*** Opening Records to process ***

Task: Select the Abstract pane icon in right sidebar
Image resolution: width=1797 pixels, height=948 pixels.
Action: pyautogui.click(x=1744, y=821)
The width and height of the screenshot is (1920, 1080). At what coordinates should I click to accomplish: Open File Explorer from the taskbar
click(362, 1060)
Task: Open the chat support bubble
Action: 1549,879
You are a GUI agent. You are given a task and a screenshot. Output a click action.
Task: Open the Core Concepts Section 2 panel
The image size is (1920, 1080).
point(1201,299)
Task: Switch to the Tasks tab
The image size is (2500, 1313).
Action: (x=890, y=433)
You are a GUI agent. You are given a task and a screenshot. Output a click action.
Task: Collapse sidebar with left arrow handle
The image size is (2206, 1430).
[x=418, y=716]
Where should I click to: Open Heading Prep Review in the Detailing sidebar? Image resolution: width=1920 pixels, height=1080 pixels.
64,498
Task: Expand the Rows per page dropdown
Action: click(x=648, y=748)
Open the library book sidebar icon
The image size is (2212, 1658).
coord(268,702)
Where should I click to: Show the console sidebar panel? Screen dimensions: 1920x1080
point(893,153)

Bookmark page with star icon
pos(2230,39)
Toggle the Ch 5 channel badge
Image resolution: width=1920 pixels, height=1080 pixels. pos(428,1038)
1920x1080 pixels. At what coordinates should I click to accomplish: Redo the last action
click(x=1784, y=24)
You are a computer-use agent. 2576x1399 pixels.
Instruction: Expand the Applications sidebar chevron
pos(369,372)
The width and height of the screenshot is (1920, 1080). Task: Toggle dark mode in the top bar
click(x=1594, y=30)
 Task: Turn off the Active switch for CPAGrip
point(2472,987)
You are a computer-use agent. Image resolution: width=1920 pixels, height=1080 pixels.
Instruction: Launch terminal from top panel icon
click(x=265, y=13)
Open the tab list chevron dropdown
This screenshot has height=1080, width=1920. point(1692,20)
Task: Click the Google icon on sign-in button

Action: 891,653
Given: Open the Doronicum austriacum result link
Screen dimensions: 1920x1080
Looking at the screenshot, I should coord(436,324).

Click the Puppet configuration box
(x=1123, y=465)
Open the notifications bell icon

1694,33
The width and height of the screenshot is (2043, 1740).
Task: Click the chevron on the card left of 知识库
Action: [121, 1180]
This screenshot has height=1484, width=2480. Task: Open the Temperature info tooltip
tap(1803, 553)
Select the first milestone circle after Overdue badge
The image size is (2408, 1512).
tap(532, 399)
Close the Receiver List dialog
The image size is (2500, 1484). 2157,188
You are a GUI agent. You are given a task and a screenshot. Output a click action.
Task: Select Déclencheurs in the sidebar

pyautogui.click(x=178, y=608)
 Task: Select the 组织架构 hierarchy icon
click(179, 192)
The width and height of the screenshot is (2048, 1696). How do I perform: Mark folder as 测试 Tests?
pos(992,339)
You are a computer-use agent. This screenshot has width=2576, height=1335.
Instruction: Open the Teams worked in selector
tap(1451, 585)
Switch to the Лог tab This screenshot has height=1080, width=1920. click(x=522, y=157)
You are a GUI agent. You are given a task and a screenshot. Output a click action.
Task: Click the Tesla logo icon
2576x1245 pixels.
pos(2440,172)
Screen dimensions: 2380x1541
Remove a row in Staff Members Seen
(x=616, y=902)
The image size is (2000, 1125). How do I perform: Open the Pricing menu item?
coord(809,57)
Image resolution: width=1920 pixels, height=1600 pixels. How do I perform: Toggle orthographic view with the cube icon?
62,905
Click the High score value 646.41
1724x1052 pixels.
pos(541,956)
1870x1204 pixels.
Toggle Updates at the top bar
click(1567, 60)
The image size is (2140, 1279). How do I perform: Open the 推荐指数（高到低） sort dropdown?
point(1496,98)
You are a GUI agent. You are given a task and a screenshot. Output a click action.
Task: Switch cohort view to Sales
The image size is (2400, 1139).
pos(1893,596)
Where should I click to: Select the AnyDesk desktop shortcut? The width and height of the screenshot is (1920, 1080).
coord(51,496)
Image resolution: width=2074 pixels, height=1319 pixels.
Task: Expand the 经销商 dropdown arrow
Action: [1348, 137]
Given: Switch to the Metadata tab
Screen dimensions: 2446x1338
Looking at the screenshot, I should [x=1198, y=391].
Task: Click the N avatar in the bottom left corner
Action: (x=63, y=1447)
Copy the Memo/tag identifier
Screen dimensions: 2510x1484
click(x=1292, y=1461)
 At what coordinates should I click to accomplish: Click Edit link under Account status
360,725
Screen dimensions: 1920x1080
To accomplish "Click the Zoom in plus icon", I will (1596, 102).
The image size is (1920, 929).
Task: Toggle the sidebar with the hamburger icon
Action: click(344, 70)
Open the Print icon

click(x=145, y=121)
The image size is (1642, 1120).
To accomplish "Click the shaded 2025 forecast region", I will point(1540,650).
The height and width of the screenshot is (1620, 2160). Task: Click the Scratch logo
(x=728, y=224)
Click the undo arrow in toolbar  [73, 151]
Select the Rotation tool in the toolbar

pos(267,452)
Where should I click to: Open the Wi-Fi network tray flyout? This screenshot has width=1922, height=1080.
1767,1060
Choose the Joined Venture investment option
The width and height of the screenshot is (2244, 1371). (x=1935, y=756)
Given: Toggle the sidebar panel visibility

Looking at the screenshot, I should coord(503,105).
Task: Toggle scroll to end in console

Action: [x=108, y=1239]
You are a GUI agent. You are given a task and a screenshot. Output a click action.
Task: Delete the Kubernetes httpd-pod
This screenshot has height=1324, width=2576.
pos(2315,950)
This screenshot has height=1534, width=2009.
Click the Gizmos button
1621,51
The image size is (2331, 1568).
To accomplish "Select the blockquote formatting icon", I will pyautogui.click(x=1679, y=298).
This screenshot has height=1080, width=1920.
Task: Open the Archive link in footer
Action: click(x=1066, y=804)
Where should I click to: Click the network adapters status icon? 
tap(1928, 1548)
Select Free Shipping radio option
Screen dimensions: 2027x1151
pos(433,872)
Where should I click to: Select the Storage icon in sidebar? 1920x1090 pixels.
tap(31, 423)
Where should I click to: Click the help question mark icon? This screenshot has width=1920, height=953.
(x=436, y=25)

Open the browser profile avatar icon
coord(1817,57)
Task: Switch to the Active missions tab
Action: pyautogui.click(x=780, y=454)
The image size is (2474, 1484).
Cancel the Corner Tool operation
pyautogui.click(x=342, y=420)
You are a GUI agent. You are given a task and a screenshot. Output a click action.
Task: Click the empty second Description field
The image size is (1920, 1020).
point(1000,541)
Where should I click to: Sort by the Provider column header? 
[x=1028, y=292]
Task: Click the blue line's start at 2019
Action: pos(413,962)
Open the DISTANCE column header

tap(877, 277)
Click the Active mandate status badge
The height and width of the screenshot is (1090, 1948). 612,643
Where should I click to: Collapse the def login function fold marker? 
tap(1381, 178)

*** Closing Records to process ***

:: To do ::
Whatever appears in the data above must be copied word for word.

:: Solution for this exercise ::
Task: Select the Abstract pane icon in right sidebar
Image resolution: width=1797 pixels, height=948 pixels.
Action: pyautogui.click(x=1744, y=821)
The width and height of the screenshot is (1920, 1080). At what coordinates should I click to accomplish: Open File Explorer from the taskbar
click(362, 1060)
Task: Open the chat support bubble
Action: 1549,879
You are a GUI agent. You are given a task and a screenshot. Output a click action.
Task: Open the Core Concepts Section 2 panel
The image size is (1920, 1080).
point(1201,299)
Task: Switch to the Tasks tab
The image size is (2500, 1313).
Action: (x=890, y=433)
You are a GUI agent. You are given a task and a screenshot. Output a click action.
Task: Collapse sidebar with left arrow handle
The image size is (2206, 1430).
[x=418, y=716]
Where should I click to: Open Heading Prep Review in the Detailing sidebar? Image resolution: width=1920 pixels, height=1080 pixels.
64,498
Task: Expand the Rows per page dropdown
Action: click(x=648, y=748)
Open the library book sidebar icon
The image size is (2212, 1658).
coord(268,702)
Where should I click to: Show the console sidebar panel? Screen dimensions: 1920x1080
point(893,153)

Bookmark page with star icon
pos(2230,39)
Toggle the Ch 5 channel badge
Image resolution: width=1920 pixels, height=1080 pixels. pos(428,1038)
1920x1080 pixels. At what coordinates should I click to accomplish: Redo the last action
click(x=1784, y=24)
You are a computer-use agent. 2576x1399 pixels.
Instruction: Expand the Applications sidebar chevron
pos(369,372)
The width and height of the screenshot is (1920, 1080). Task: Toggle dark mode in the top bar
click(x=1594, y=30)
 Task: Turn off the Active switch for CPAGrip
point(2472,987)
You are a computer-use agent. Image resolution: width=1920 pixels, height=1080 pixels.
Instruction: Launch terminal from top panel icon
click(x=265, y=13)
Open the tab list chevron dropdown
This screenshot has height=1080, width=1920. point(1692,20)
Task: Click the Google icon on sign-in button

Action: 891,653
Given: Open the Doronicum austriacum result link
Screen dimensions: 1920x1080
Looking at the screenshot, I should coord(436,324).

Click the Puppet configuration box
(x=1123, y=465)
Open the notifications bell icon

1694,33
The width and height of the screenshot is (2043, 1740).
Task: Click the chevron on the card left of 知识库
Action: [121, 1180]
This screenshot has height=1484, width=2480. Task: Open the Temperature info tooltip
tap(1803, 553)
Select the first milestone circle after Overdue badge
The image size is (2408, 1512).
tap(532, 399)
Close the Receiver List dialog
The image size is (2500, 1484). 2157,188
You are a GUI agent. You are given a task and a screenshot. Output a click action.
Task: Select Déclencheurs in the sidebar

pyautogui.click(x=178, y=608)
 Task: Select the 组织架构 hierarchy icon
click(179, 192)
The width and height of the screenshot is (2048, 1696). How do I perform: Mark folder as 测试 Tests?
pos(992,339)
You are a computer-use agent. This screenshot has width=2576, height=1335.
Instruction: Open the Teams worked in selector
tap(1451, 585)
Switch to the Лог tab This screenshot has height=1080, width=1920. click(x=522, y=157)
You are a GUI agent. You are given a task and a screenshot. Output a click action.
Task: Click the Tesla logo icon
2576x1245 pixels.
pos(2440,172)
Screen dimensions: 2380x1541
Remove a row in Staff Members Seen
(x=616, y=902)
The image size is (2000, 1125). How do I perform: Open the Pricing menu item?
coord(809,57)
Image resolution: width=1920 pixels, height=1600 pixels. How do I perform: Toggle orthographic view with the cube icon?
62,905
Click the High score value 646.41
1724x1052 pixels.
pos(541,956)
1870x1204 pixels.
Toggle Updates at the top bar
click(1567, 60)
The image size is (2140, 1279). How do I perform: Open the 推荐指数（高到低） sort dropdown?
point(1496,98)
You are a GUI agent. You are given a task and a screenshot. Output a click action.
Task: Switch cohort view to Sales
The image size is (2400, 1139).
pos(1893,596)
Where should I click to: Select the AnyDesk desktop shortcut? The width and height of the screenshot is (1920, 1080).
coord(51,496)
Image resolution: width=2074 pixels, height=1319 pixels.
Task: Expand the 经销商 dropdown arrow
Action: [1348, 137]
Given: Switch to the Metadata tab
Screen dimensions: 2446x1338
Looking at the screenshot, I should [x=1198, y=391].
Task: Click the N avatar in the bottom left corner
Action: (x=63, y=1447)
Copy the Memo/tag identifier
Screen dimensions: 2510x1484
click(x=1292, y=1461)
 At what coordinates should I click to accomplish: Click Edit link under Account status
360,725
Screen dimensions: 1920x1080
To accomplish "Click the Zoom in plus icon", I will (1596, 102).
The image size is (1920, 929).
Task: Toggle the sidebar with the hamburger icon
Action: click(344, 70)
Open the Print icon

click(x=145, y=121)
The image size is (1642, 1120).
To accomplish "Click the shaded 2025 forecast region", I will point(1540,650).
The height and width of the screenshot is (1620, 2160). Task: Click the Scratch logo
(x=728, y=224)
Click the undo arrow in toolbar  [73, 151]
Select the Rotation tool in the toolbar

pos(267,452)
Where should I click to: Open the Wi-Fi network tray flyout? This screenshot has width=1922, height=1080.
1767,1060
Choose the Joined Venture investment option
The width and height of the screenshot is (2244, 1371). (x=1935, y=756)
Given: Toggle the sidebar panel visibility

Looking at the screenshot, I should coord(503,105).
Task: Toggle scroll to end in console

Action: [x=108, y=1239]
You are a GUI agent. You are given a task and a screenshot. Output a click action.
Task: Delete the Kubernetes httpd-pod
This screenshot has height=1324, width=2576.
pos(2315,950)
This screenshot has height=1534, width=2009.
Click the Gizmos button
1621,51
The image size is (2331, 1568).
To accomplish "Select the blockquote formatting icon", I will pyautogui.click(x=1679, y=298).
This screenshot has height=1080, width=1920.
Task: Open the Archive link in footer
Action: click(x=1066, y=804)
Where should I click to: Click the network adapters status icon? 
tap(1928, 1548)
Select Free Shipping radio option
Screen dimensions: 2027x1151
pos(433,872)
Where should I click to: Select the Storage icon in sidebar? 1920x1090 pixels.
tap(31, 423)
Where should I click to: Click the help question mark icon? This screenshot has width=1920, height=953.
(x=436, y=25)

Open the browser profile avatar icon
coord(1817,57)
Task: Switch to the Active missions tab
Action: pyautogui.click(x=780, y=454)
The image size is (2474, 1484).
Cancel the Corner Tool operation
pyautogui.click(x=342, y=420)
You are a GUI agent. You are given a task and a screenshot. Output a click action.
Task: Click the empty second Description field
The image size is (1920, 1020).
point(1000,541)
Where should I click to: Sort by the Provider column header? 
[x=1028, y=292]
Task: Click the blue line's start at 2019
Action: pos(413,962)
Open the DISTANCE column header

tap(877, 277)
Click the Active mandate status badge
The height and width of the screenshot is (1090, 1948). 612,643
Where should I click to: Collapse the def login function fold marker? 
tap(1381, 178)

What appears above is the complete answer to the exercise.